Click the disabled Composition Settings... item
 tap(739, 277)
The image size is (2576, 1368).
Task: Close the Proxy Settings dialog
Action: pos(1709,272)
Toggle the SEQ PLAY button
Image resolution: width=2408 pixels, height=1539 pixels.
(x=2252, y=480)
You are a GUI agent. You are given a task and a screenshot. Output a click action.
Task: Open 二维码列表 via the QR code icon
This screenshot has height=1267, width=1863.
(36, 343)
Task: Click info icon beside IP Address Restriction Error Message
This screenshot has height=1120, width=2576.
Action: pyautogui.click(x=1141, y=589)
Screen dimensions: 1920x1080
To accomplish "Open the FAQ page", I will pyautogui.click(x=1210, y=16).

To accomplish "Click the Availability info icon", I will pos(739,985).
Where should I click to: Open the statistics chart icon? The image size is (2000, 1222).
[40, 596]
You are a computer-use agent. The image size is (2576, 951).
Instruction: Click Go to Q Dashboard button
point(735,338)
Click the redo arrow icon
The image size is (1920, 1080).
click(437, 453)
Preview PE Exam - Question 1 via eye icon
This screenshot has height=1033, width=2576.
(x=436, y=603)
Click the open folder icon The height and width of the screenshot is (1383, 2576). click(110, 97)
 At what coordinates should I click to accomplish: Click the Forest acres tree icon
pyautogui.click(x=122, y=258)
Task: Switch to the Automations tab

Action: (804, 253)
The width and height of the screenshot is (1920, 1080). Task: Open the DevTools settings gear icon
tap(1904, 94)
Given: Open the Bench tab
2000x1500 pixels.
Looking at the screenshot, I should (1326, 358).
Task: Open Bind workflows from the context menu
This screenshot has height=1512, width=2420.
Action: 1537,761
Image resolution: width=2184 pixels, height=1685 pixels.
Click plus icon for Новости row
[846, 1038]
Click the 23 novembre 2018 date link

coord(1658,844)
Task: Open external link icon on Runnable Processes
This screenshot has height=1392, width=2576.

• Action item: Only the lines above starting at the line that holds "Given: Open the Bench tab" and ending at the line that holds "Image resolution: width=2184" are to be repeated, exactly and in full.

• Solution:
Given: Open the Bench tab
2000x1500 pixels.
Looking at the screenshot, I should (1326, 358).
Task: Open Bind workflows from the context menu
This screenshot has height=1512, width=2420.
Action: 1537,761
Image resolution: width=2184 pixels, height=1685 pixels.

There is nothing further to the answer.